By Alexa Mostrom, Fox23 News
TULSA, Okla. — A new procedure at the Oklahoma Heart Institute is changing lives for people at high risk for heart surgery.
“That’s why it’s so ground breaking and important. This is the first such device that’s a non surgical way to replace the mitral valve,” said Dr. Kamran Muhammad.
Dr. Muhammad with the Oklahoma Heart Institute worked on the clinical trail for this Trans Catheter Mitral Valve Replacement for the past five years. In December, it got FDA approved.
“It’s all done through the blood vessels. We insert the new valve, which can get miniaturized. It’s inserted through the vein in the groin, the femoral vein, and directed to the heart under ultrasound and x-ray guidance and then we implant it, deploy it,” said Dr. Muhammad.
This procedure specifically helps people at high risk of heart surgery.
Before, if they needed the mitral valve replace, they would have to do some form of heart surgery and for high risk patients, this could be very dangerous.
“For lots of reasons, patients just weren’t getting treated. Either they don’t want it or the doctor, surgeon or referring doctor realizes ‘yeah, you got a bad valve, you’re suffering but the fix might be worse than what you’re going through now’,” said Dr. Muhammad.
Heart surgery can take months to recover from, but with this procedure, it only takes up to a few weeks.
“Most patients stay in the hospital one or two nights and go home after that,” said Dr. Muhammad.
Jerry Kline was the first patient at Oklahoma Heart Institute to get the Mitral Valve Replacement after it was FDA Approved. He says he wasn’t nervous about it at all.
“Not with Dr. Muhammad and his team of experts. They made it very easy, they explained everything prior to, during and after. It was remarkable really,” said Kline.
Kline is in his 80s and has had heart surgery before, so he was a higher risk patient. He says the recovery from this procedure was quicker.

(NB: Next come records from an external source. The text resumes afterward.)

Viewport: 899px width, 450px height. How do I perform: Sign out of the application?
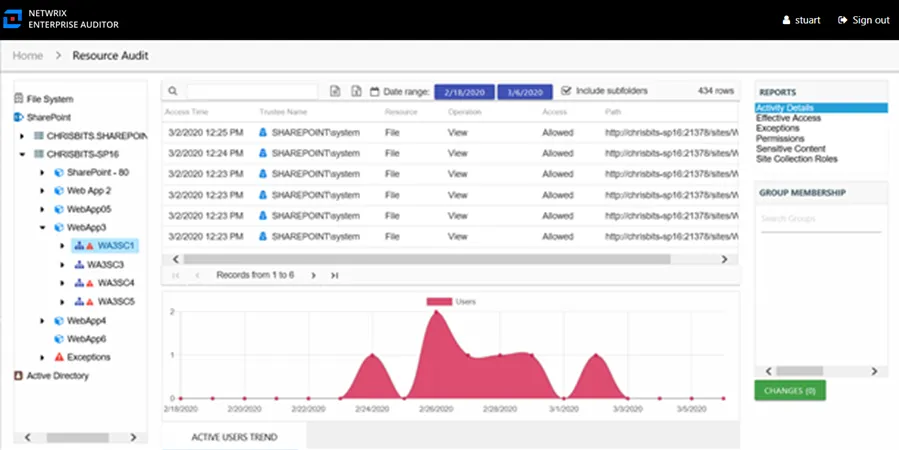(863, 20)
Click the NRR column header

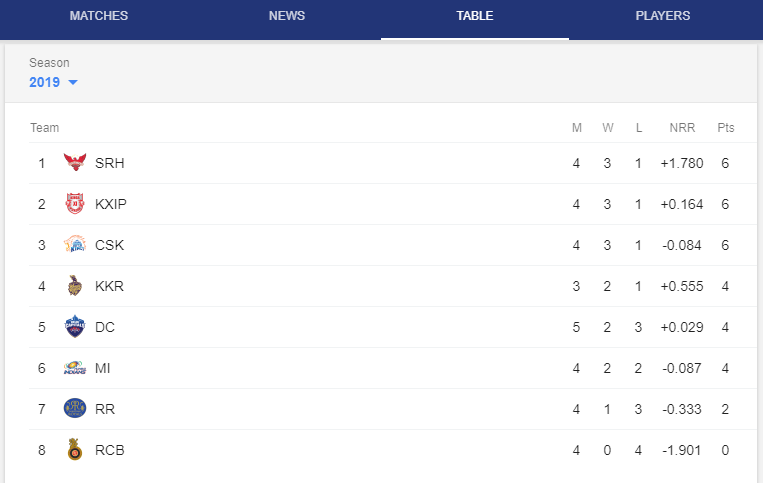pyautogui.click(x=682, y=127)
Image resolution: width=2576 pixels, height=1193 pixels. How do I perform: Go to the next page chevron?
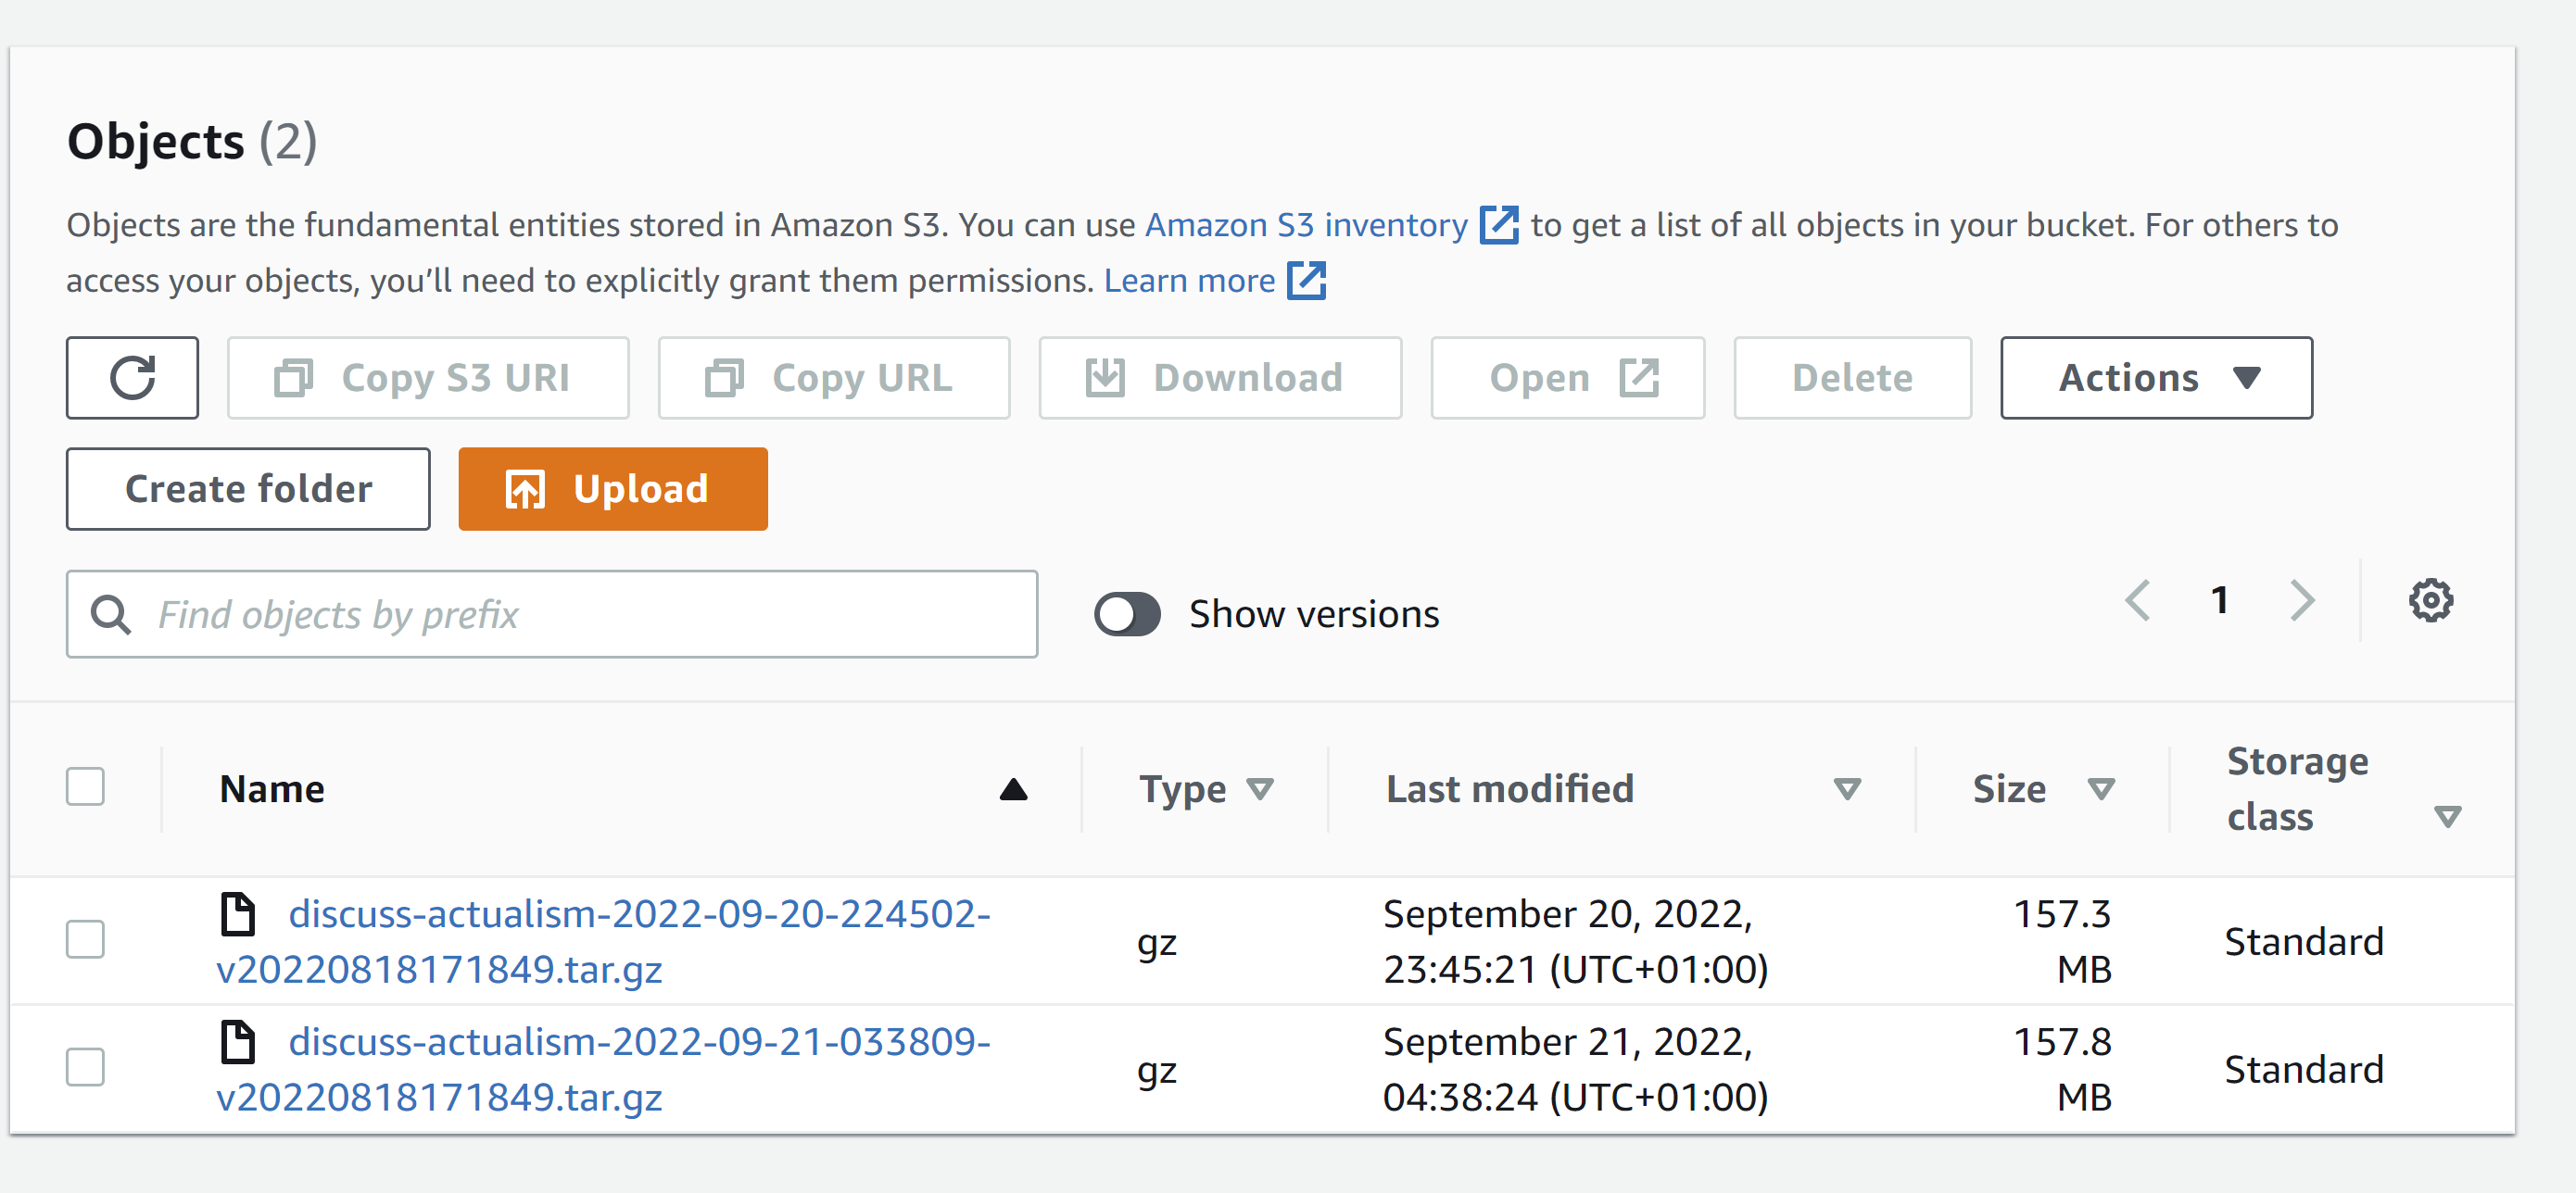pos(2302,600)
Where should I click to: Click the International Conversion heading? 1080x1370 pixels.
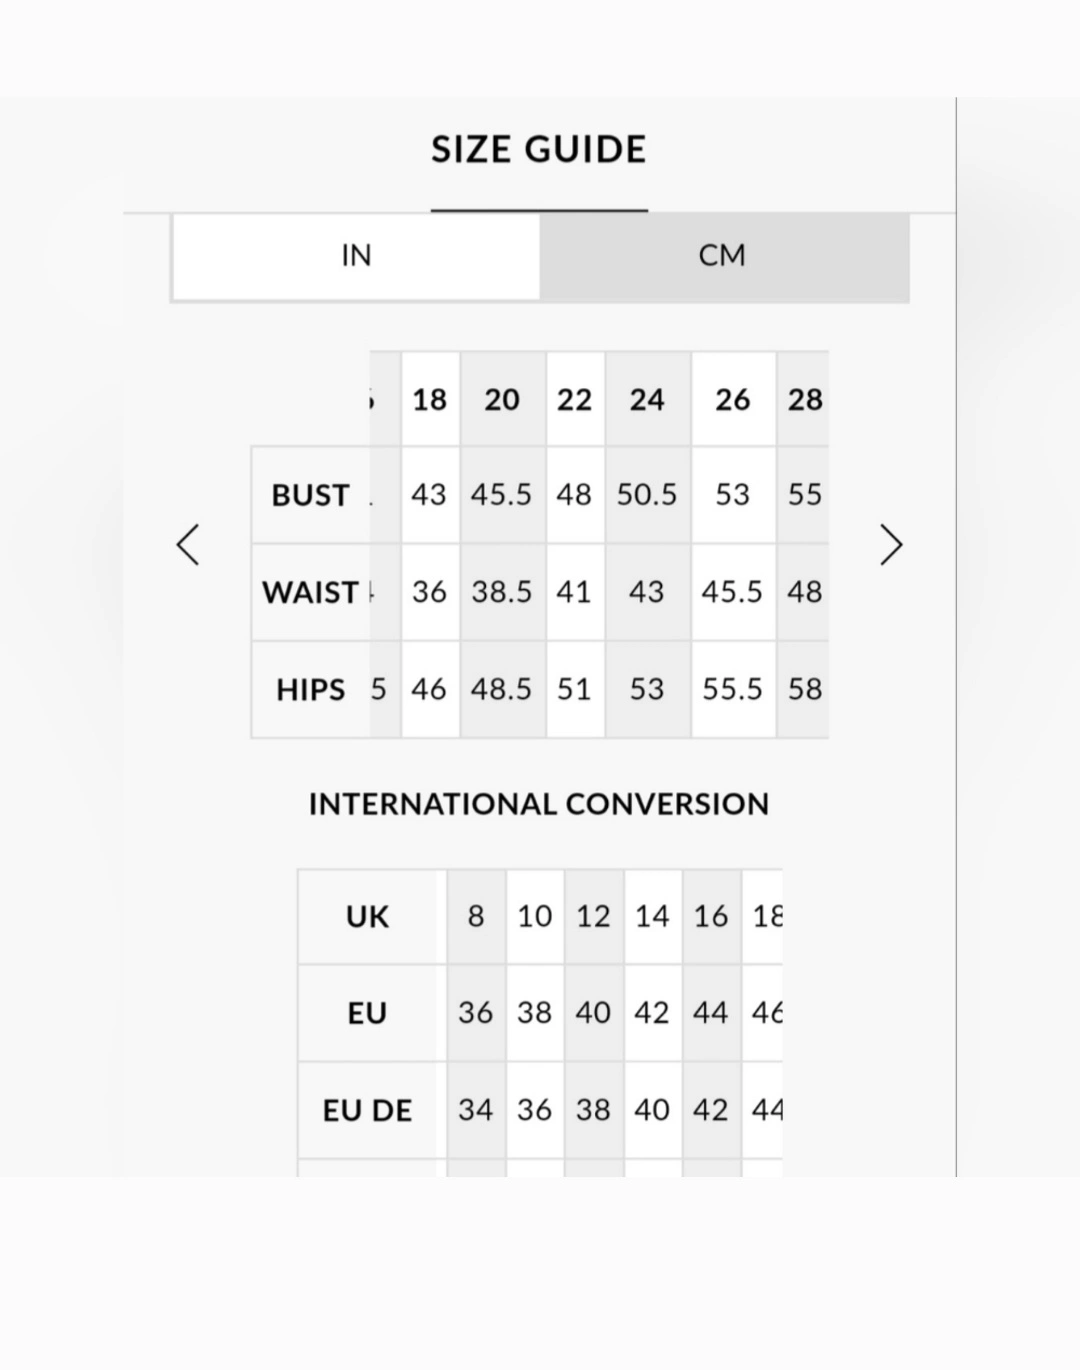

“I was in the hospital overnight, pretty much the next full day for them to do some testing and monitoring, do an echocardiogram to make sure the new heart pump was working properly, then went home and just a few slow days, a natural thing with the anesthesia you get but it wears off as time goes on,” said Kline.
Kline says his heart failure symptoms like shortness of breath and fatigue are improving. He encourages anyone who is curious to talk to the Oklahoma Heart Institute.